Mas esta opção, enfatizou o representante de Guaidó na Organização de Estados Americanos (OEA), Gustavo Tarre Briceño, "é de última instância".
— Este é um processo e, como todo processo, tem fases. Todos sabíamos que o fim de semana passado não seria o fim desta história. O que chama a atenção é a pouca atenção dada pelo mundo, em geral, a um verdadeiro genocídio — disse Briceño, de Washington.
Suas palavras refletem um clima de certa frustração entre os opositores de Maduro, que esperavam uma atitude mais dura do Grupo de Lima no encontro de segunda-feira passada, em Bogotá.
— Vimos cenas de violência terríveis, e isso não foi bem entendido por muitos... não estamos propondo uma intervenção militar imediata, mas essa opção não pode ser descartada — frisou o representante de Guaidó na OEA.
No sábado, os confrontos nas fronteiras provocaram ao menos quatro mortes, de acordo com as ONGs de direitos humanos Foro Penal e Provea, e centenas de feridos.
Em Caracas, o deputado José Guerra e seus companheiros da AN aguardam com expectativa a volta de Guaidó. Enquanto esperam informações precisas sobre dia, hora e a logística do complicado retorno, os deputados, apontou Guerra, continuam trabalhando na "mobilização popular, nas pressões ao regime, na nomeação de novos funcionários do governo interino e em estratégias para que a ajuda humanitária possa entrar".
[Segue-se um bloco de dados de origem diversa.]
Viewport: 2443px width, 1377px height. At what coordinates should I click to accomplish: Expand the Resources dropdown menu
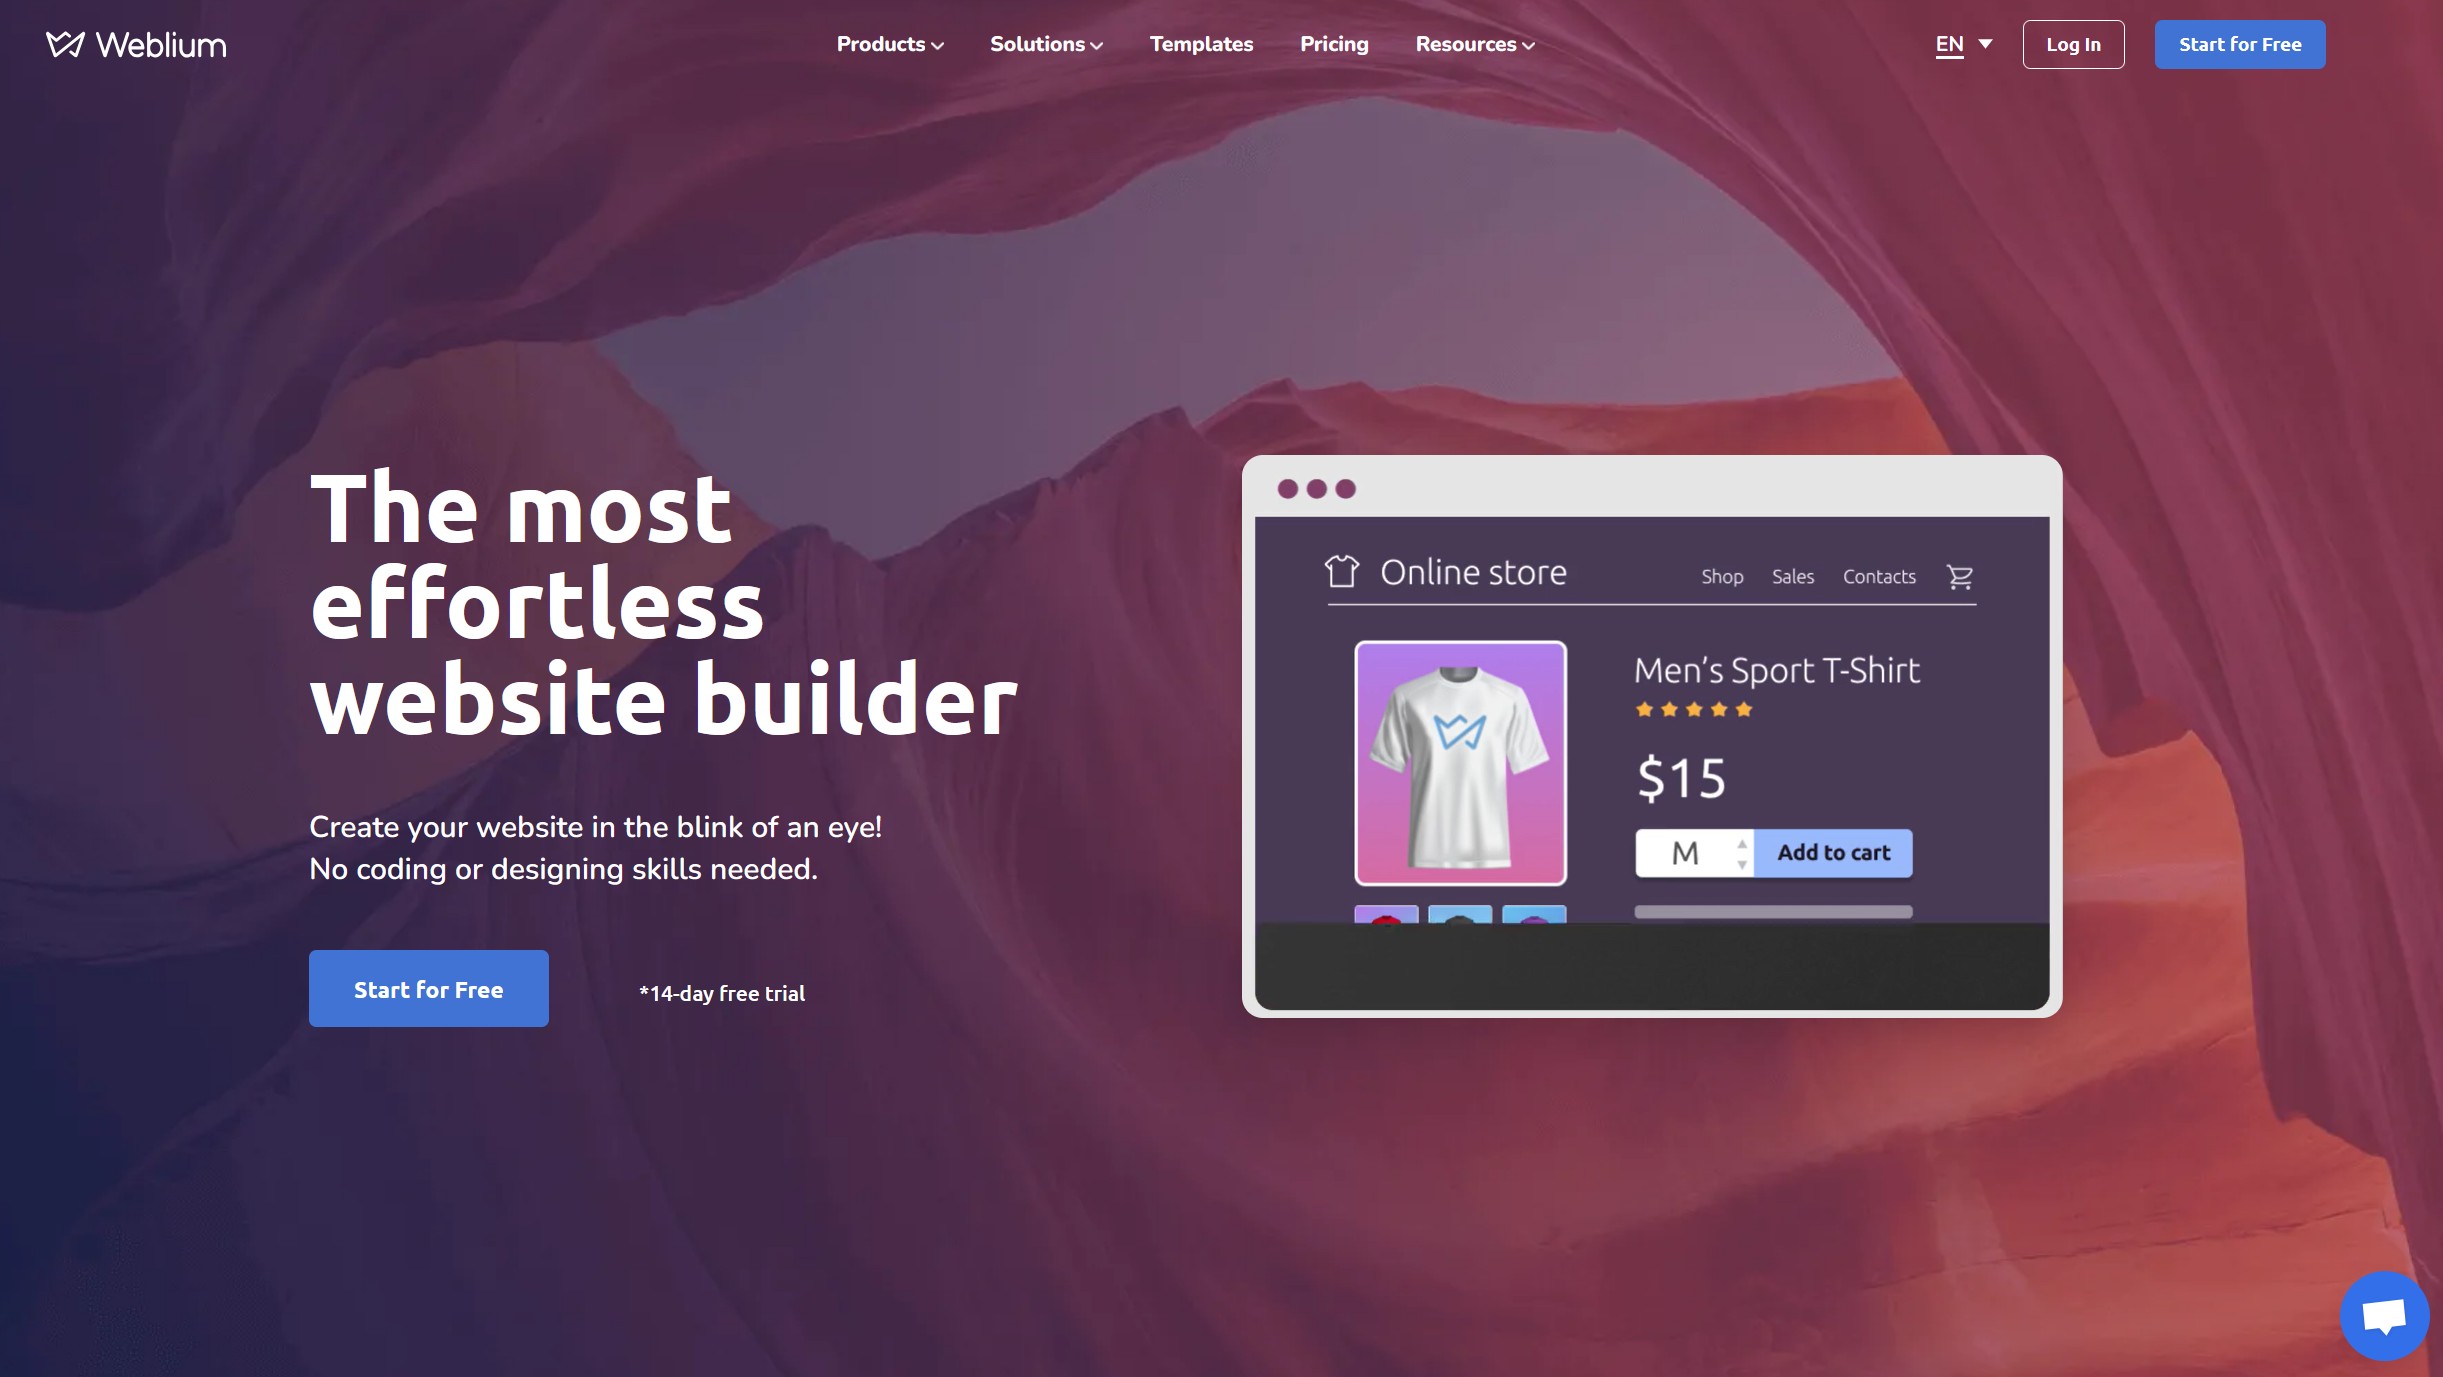point(1473,44)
Os planos da oposição para os próximos dias e semanas são, basicamente, insistir no que vem sendo feito desde que Guaidó assumiu a Presidência da Assembleia Nacional em 5 de janeiro passado: pedir mais sanções contra o governo de Maduro e seus aliados; assumir o controle de empresas estatais com operações no exterior; obter maior reconhecimento internacional, por exemplo, de países como México e Uruguai, que ainda não reconheceram o "presidente interino"; e ocupar espaços em organismos internacionais de crédito, como o Fundo Monetário Internacional (FMI) e o Banco Mundial.
— No caso dos organismos, são processos lentos. Não podemos esperar Maduro cair para bater na porta do FMI e pedir ajuda. Já estamos en negociações — confirmou Briceño.
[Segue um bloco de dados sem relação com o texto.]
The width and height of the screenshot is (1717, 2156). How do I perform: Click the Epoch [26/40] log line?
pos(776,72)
Perguntado sobre a insistência de membros da oposição e do próprio Guaidó em falar numa eventual intervenção militar estrangeira, possibilidade descartada enfaticamente pelo Brasil e pelo Grupo de Lima como bloco, o representante da oposição na OEA afirmou que "ainda não estamos nesse ponto, mas isso deve estar sempre entre os caminhos possíveis".
— Há um ano, a comunidade internacional rechaçava sanções e hoje pede mais. Neste processo vamos avançando aos poucos — explicou Briceño, sugerindo que a participação de militares estrangeiros numa eventual força internacional formada para forçar uma mudança de governo na Venezuela é algo que Guaidó e seus colaboradores imaginam que poderia acontecer em médio e longo prazo. — Não seremos um novo Panamá nem uma nova Líbia, se enganam os que cogitam ambas possibilidades. Líbia não seremos porque aqui não haverá guerra civil, aqui 90% da população quer a saída de Maduro.
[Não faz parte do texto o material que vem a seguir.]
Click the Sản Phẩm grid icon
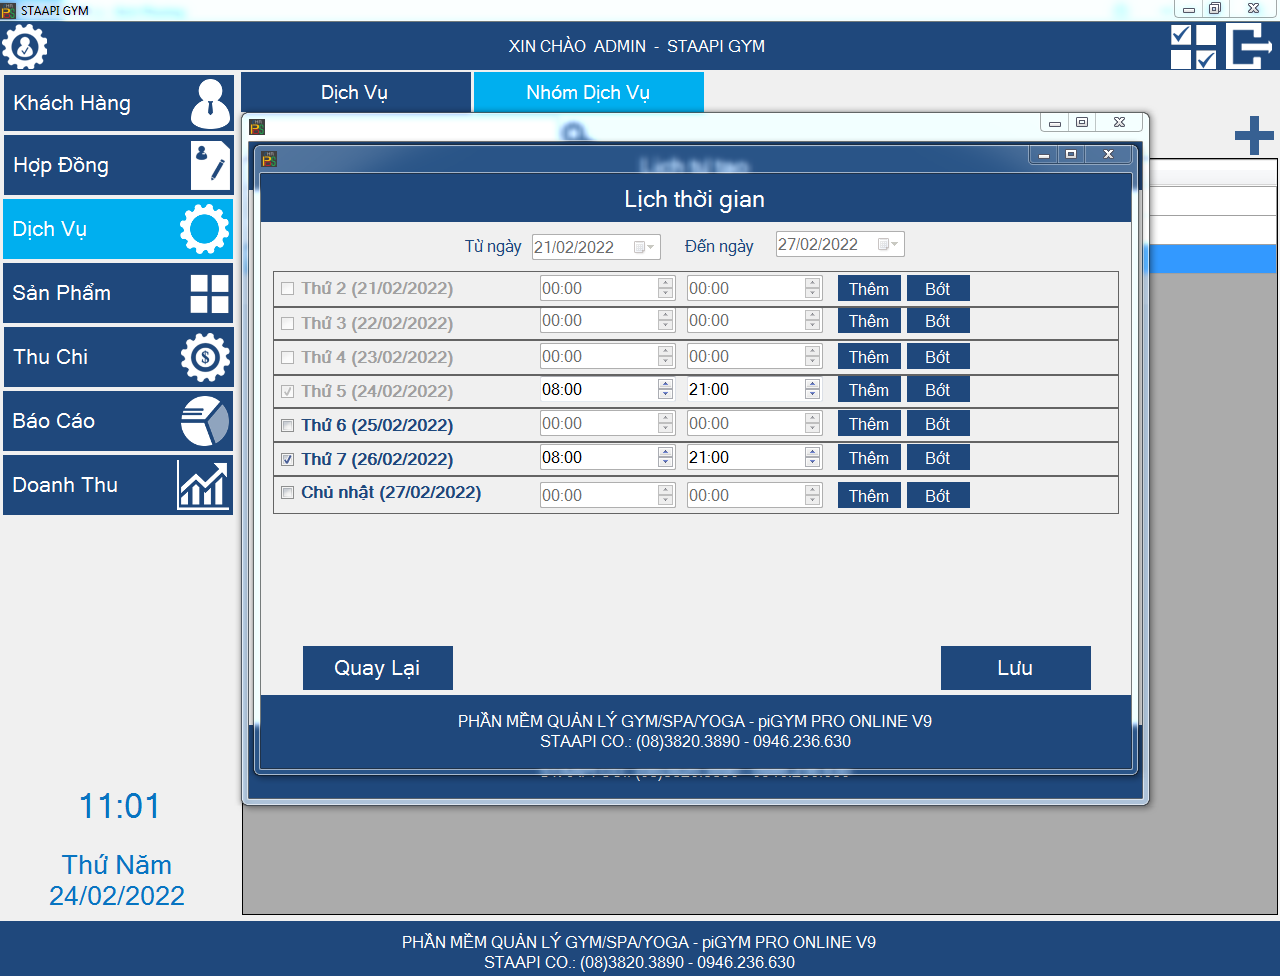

Perguntado sobre a atuação da Alta Comissária para os Direitos Humanos da ONU, a ex-presidente do Chile Michelle Bachelet (2006-2010 e 2014-2018), Briceño reforçou as críticas:
— Diante de tiranias que se vendem como esquerda, líderes da verdadeira esquerda olham para o lado. Aqui não interessa se é esquerda ou não, aqui o que interessa é que este é um regime que tortura e mata. No mínimo, Bachelet é excessivamente prudente.